I'm trying to go through a proof of Khintchine inequality, available here: sadly only a polish version available, but perhaps language will not be a barrier here. I understand everything perfectly up to the third line on page 5, where we make a jump from
$||S||_{L^p}^{1-s}||S||^s_{L^3}\\$
to
$3^{6(1/p - 1/2)}||S||_{L^p}$ ,
where $S:= \sum_{k=1}^n x_k r_k$
and at this point I am completely lost. Where on earth is this bound coming from? Is it only true because we deal with Radamacher variables defines as functions $r_i$ of the form of $t \mapsto sgn(sin(2i\pi t))$ or does it hold in general for functions in $L^p$ spaces? I thought it was just some sort of a trick but after a considerable time of playing with exponents etc. I still do not have any clue as to why this might be true.
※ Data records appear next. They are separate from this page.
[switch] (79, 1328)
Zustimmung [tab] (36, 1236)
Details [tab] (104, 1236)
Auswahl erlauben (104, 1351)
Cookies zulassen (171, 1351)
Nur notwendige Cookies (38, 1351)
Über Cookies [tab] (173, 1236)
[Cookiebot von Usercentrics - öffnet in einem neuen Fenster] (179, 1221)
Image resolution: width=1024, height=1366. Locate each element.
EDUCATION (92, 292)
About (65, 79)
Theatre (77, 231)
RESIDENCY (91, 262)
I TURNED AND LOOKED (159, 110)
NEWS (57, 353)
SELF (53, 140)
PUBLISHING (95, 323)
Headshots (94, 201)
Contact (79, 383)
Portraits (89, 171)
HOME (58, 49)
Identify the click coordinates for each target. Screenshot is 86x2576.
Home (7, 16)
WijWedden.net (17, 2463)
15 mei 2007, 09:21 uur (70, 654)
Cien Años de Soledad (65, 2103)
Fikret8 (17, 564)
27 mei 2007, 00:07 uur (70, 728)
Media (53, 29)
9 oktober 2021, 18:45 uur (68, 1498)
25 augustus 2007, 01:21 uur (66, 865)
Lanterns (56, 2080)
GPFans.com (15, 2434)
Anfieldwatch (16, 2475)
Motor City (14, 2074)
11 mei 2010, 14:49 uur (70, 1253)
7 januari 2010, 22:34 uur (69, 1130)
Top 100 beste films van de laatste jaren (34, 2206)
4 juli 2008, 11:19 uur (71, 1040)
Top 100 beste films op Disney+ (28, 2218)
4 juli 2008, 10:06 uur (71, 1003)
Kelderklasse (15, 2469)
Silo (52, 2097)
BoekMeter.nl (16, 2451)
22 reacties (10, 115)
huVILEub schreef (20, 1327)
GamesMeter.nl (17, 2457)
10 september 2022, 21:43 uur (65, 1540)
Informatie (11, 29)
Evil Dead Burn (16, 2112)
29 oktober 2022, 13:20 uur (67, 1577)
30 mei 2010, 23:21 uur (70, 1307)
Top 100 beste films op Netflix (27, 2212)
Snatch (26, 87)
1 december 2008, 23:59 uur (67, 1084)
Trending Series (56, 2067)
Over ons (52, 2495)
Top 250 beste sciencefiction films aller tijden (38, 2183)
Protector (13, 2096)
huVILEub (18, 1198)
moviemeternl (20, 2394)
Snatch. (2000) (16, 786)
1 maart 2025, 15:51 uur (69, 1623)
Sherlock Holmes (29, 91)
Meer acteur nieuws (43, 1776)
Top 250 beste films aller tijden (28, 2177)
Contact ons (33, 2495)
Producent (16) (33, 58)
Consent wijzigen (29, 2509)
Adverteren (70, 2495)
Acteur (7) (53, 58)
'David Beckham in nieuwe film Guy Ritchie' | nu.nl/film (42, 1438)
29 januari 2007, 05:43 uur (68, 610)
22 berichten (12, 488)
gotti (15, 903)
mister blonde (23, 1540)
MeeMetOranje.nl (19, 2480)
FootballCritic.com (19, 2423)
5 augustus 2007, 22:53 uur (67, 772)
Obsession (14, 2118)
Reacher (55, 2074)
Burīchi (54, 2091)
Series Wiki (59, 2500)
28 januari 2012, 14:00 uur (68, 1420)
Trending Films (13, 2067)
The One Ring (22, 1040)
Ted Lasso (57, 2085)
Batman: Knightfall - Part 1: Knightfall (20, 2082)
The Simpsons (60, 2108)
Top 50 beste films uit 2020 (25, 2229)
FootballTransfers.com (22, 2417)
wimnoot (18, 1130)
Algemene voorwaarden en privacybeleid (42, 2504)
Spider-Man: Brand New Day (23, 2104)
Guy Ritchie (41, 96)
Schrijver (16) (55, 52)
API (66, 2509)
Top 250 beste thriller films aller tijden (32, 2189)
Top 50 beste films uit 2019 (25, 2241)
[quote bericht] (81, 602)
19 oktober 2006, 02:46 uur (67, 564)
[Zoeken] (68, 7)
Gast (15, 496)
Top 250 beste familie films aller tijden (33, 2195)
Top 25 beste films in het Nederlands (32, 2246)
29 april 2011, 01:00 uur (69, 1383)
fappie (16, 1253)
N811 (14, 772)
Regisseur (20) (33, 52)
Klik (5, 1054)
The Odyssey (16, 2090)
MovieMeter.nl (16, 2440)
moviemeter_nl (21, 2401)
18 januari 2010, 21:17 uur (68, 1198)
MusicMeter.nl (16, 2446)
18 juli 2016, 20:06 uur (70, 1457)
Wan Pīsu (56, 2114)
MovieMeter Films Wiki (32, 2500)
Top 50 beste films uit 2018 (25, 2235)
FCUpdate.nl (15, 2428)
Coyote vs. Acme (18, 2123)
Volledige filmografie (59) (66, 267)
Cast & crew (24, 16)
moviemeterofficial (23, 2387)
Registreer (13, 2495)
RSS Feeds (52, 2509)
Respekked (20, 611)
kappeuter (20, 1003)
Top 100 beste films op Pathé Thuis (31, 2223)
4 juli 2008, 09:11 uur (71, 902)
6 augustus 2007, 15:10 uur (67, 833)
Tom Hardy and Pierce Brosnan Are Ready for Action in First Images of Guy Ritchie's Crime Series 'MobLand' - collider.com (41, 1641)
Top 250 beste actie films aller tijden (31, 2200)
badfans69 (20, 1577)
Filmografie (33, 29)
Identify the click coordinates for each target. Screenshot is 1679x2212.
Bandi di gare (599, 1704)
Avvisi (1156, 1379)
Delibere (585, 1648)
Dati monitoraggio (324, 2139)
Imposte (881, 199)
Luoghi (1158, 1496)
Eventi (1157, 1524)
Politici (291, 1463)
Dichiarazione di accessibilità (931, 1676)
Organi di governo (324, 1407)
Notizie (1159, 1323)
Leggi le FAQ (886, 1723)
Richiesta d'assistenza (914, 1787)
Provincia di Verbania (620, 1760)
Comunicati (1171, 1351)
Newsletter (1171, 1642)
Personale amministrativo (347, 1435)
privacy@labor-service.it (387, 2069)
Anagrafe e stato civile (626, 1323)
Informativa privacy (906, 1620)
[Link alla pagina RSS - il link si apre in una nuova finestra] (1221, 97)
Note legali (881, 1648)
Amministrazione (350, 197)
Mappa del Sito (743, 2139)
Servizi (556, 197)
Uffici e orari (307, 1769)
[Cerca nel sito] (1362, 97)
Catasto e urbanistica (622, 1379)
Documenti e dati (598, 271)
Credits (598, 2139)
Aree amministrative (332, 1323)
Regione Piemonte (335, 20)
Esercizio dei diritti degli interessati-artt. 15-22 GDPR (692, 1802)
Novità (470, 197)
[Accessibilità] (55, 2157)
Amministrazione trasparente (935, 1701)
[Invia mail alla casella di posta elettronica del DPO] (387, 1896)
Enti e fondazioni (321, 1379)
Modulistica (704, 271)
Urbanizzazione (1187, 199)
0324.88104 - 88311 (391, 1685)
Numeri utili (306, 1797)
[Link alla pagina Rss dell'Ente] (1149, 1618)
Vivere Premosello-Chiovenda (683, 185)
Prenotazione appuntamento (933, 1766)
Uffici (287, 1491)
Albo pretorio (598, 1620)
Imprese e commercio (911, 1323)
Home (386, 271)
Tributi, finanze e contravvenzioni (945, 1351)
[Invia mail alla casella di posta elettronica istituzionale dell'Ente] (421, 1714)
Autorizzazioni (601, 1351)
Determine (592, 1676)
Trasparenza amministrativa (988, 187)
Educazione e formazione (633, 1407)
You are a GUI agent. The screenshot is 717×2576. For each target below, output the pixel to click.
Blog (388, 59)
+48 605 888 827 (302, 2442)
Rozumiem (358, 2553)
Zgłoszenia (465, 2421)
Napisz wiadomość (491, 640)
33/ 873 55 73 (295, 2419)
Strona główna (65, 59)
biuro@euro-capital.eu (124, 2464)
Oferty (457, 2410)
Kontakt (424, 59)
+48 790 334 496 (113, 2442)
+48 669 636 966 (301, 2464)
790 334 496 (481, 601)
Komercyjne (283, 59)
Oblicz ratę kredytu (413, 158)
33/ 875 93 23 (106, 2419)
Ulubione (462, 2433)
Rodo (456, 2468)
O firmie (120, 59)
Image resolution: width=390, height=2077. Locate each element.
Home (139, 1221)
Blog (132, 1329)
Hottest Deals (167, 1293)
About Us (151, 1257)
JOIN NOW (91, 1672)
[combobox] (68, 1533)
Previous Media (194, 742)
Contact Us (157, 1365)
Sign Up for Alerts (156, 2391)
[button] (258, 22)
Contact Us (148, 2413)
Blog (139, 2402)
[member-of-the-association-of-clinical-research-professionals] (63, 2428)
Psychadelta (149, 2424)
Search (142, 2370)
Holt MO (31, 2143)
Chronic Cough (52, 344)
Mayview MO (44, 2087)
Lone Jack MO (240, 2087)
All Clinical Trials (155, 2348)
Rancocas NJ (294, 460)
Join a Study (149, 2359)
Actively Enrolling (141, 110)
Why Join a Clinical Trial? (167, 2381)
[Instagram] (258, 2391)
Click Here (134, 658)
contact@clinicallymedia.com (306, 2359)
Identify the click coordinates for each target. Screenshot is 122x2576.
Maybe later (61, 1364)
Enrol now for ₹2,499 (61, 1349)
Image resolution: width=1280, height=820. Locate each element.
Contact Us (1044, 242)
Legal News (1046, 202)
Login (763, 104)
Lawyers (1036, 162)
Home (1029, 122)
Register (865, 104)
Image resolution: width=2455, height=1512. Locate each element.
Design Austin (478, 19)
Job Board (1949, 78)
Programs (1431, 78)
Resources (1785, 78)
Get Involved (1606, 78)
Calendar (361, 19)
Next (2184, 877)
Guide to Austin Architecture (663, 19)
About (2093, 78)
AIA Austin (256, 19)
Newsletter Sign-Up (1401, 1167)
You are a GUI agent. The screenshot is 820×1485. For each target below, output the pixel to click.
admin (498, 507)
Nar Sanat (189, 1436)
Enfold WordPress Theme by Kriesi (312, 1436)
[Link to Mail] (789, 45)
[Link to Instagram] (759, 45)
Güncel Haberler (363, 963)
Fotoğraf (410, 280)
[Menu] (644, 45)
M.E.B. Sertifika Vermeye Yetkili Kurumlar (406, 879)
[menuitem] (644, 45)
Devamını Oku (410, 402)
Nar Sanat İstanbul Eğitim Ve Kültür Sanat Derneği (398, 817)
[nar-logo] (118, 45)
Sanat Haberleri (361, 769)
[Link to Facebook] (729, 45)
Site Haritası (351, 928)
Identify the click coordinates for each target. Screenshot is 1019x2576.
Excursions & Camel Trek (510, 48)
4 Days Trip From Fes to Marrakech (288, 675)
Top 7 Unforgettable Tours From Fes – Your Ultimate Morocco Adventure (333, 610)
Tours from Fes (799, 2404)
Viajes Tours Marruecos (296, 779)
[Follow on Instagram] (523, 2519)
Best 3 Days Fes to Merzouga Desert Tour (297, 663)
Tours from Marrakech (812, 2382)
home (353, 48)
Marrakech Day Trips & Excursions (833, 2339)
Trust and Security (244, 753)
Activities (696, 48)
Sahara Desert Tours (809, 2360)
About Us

PS. If you struggle with the language, I'm quite happy to translate the details, but I suppose it is understandable (I might a bit biased on that one though since I actually know the language :) ). Any help will be greatly appreciated. Thanks!
I think the argument is the following. Thanks to the "$p=3$" case, you have $$\Vert S\Vert_3\leq \sqrt{C_3}\, \Vert S\Vert_2\,.$$
This gives you $$\Vert S\Vert_2\leq \Vert S\Vert_p^{1-s}\times C_3^{s/2}\Vert S\Vert_2^s\, ;$$ in other words $$\Vert S\Vert_2^{1-s}\leq C_3^{s/2}\, \Vert S\Vert_p^{1-s}.$$ So you obtain $$\Vert S\Vert_2\leq C_3^{s/2(1-s)}\, \Vert S\Vert_p= C_3^{3(\frac1p-\frac12)} \,\Vert S\Vert_p\,,$$ because, as it turns out (and if I didn't make any mistake) $\frac{s}{1-s}=6\bigl(\frac1p-\frac12\bigr)$.
Now, apparently $C_3\leq 2\times 3-1=5$; so what you get in the end seems to be $$\Vert S\Vert_p\leq 5^{3\bigl(\frac1p-\frac12\bigr)}\,\Vert S\Vert_2\, .$$
This is not exactly what is given in the notes. Quite possibly, I made some mistake somewhere; but anyway, the method (i.e. to use the "$p=3$" case) is the correct one.